» AIM OF THE TASK
Please find all lines in the data that hold the string "agent" and copy them.

» DATA RECORDS
- - - - - - -
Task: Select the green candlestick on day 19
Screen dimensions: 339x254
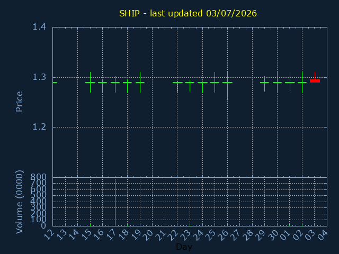Action: coord(140,83)
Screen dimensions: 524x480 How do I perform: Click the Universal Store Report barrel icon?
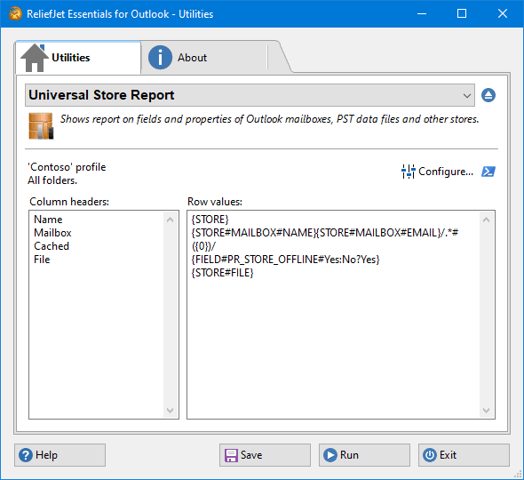click(x=41, y=125)
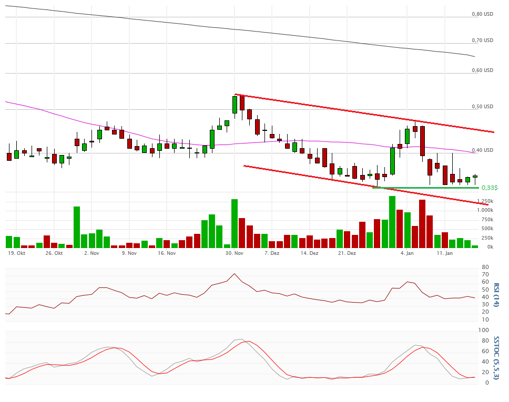Click the 21. Dez date label
This screenshot has width=509, height=402.
(347, 253)
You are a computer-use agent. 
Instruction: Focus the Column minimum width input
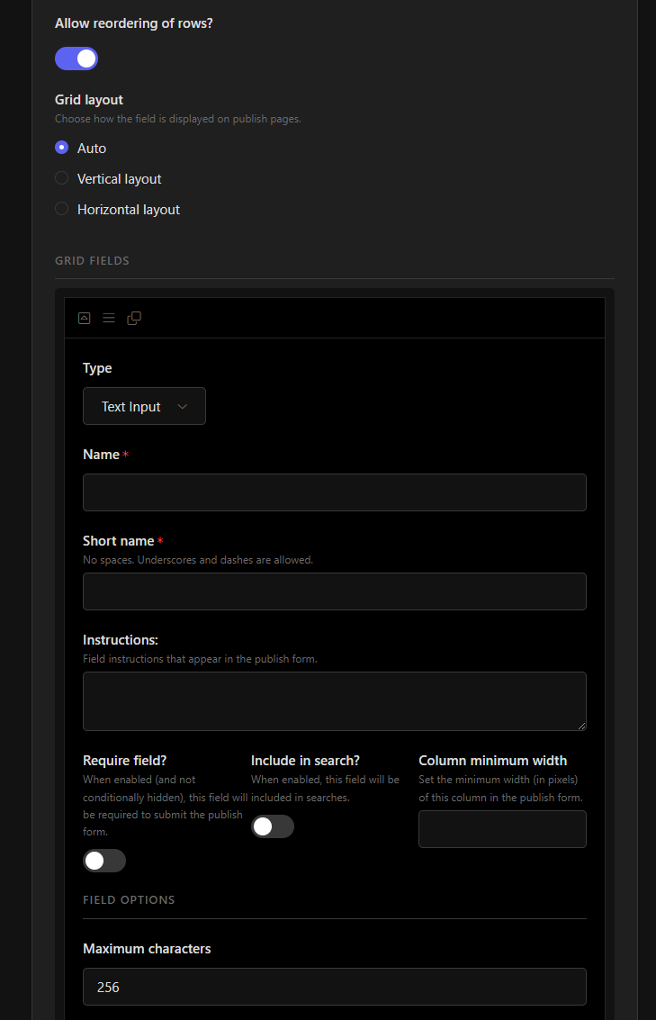502,829
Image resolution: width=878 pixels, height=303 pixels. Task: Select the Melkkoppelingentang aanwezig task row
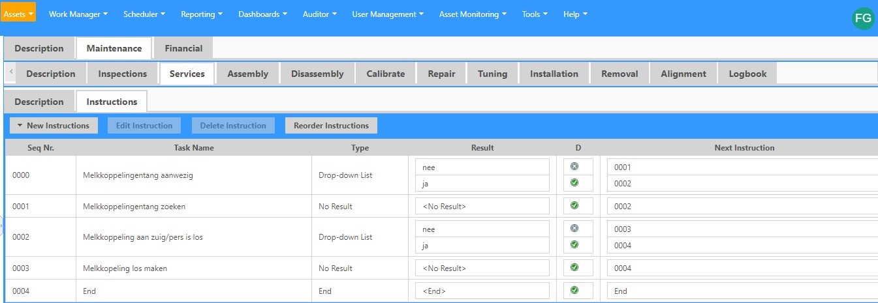point(193,175)
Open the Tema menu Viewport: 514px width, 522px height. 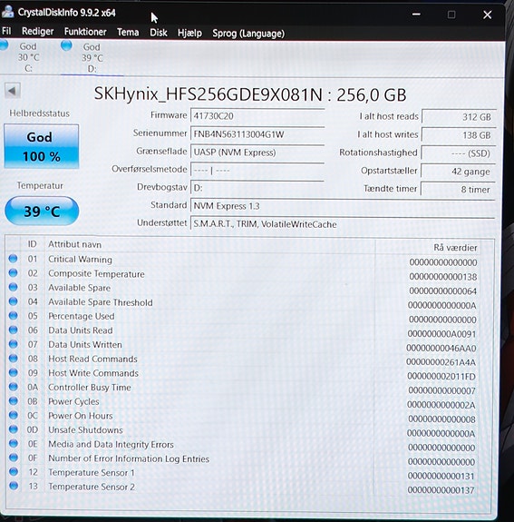128,33
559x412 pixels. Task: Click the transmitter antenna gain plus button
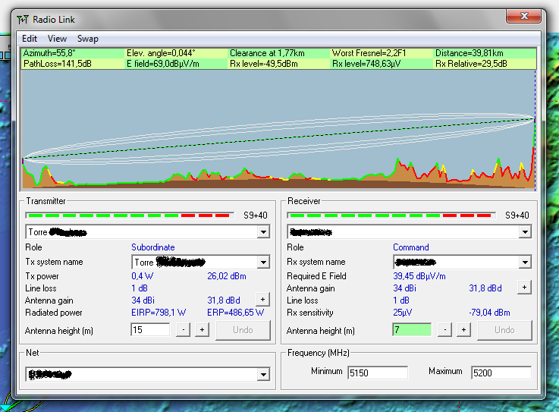262,300
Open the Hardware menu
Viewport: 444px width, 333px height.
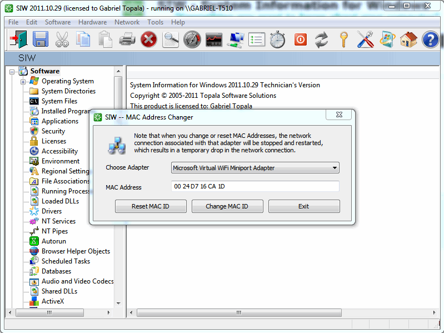coord(92,22)
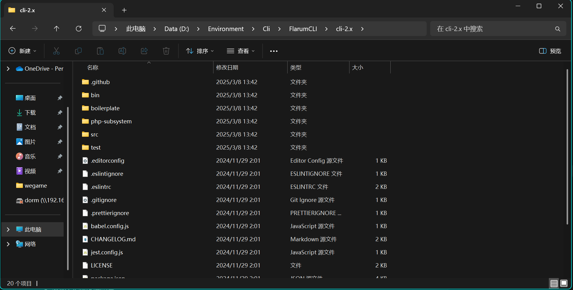
Task: Sort by the modified date column header
Action: pos(227,68)
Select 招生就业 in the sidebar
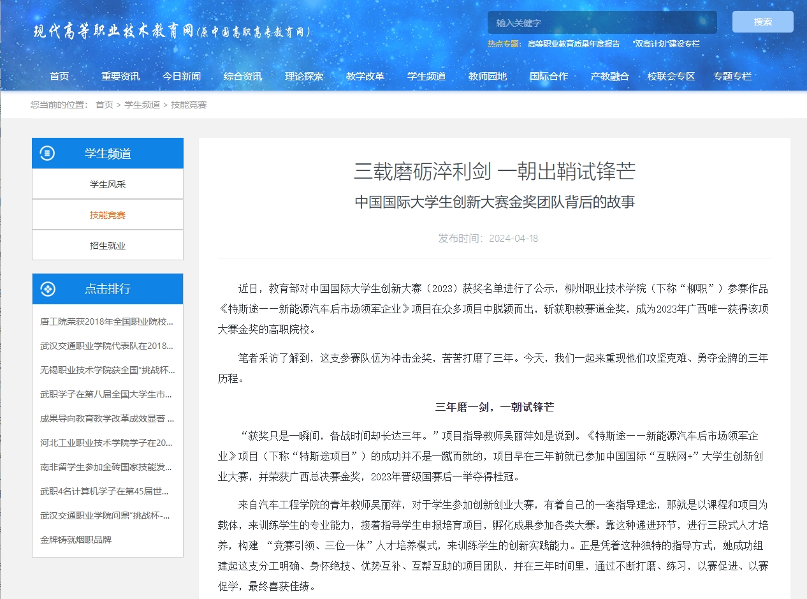Screen dimensions: 807x599 coord(108,246)
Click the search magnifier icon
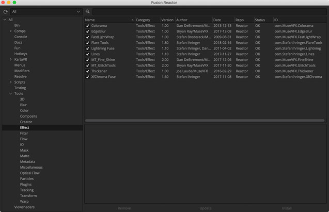The height and width of the screenshot is (212, 329). (x=88, y=11)
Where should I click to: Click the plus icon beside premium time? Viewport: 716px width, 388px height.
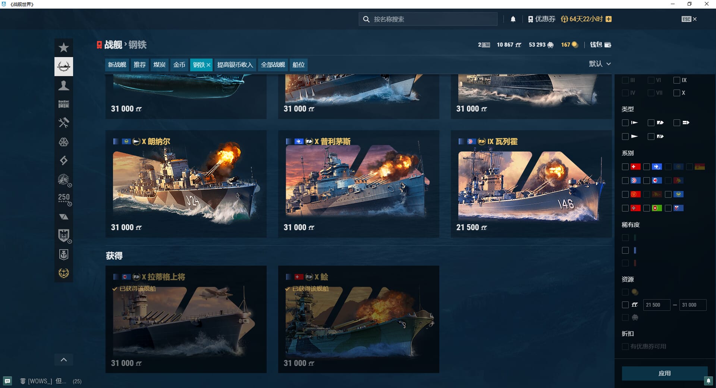(609, 19)
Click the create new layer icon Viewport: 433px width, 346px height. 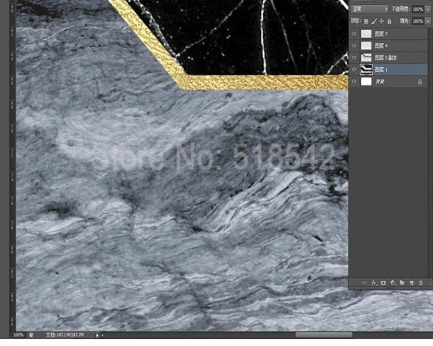pyautogui.click(x=411, y=283)
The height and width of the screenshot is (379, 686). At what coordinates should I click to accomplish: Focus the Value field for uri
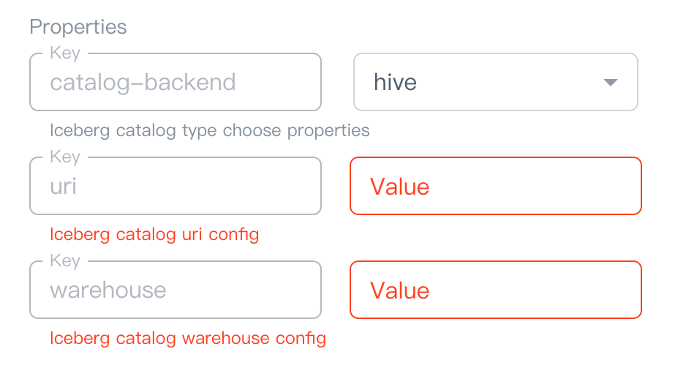(512, 186)
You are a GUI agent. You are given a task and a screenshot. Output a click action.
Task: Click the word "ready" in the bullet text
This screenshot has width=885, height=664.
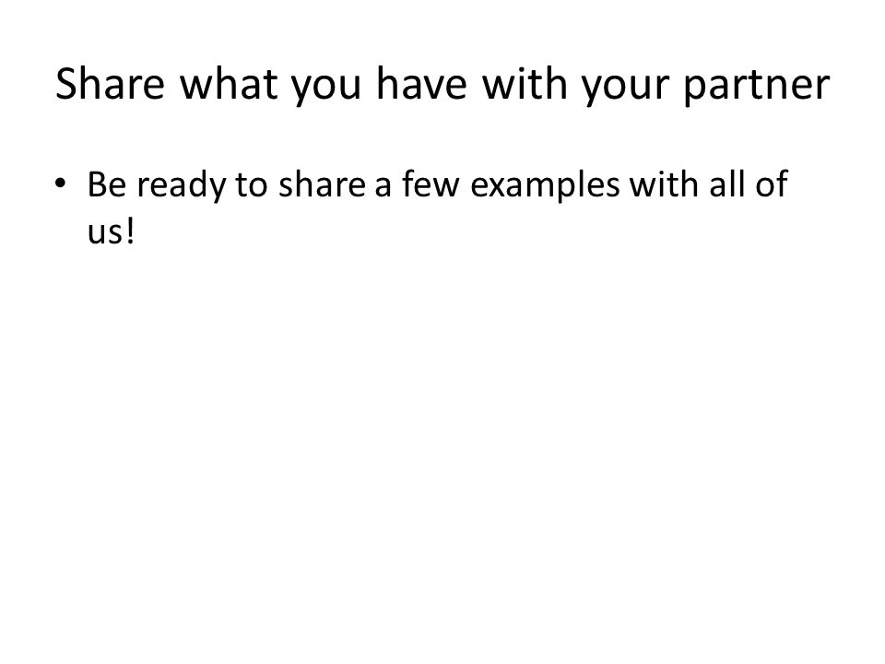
- - - - - - -
» EXERCISE RESPONSE
You are a computer-use agent. 
You are a GUI agent. You are given a task and a screenshot. Output a click action.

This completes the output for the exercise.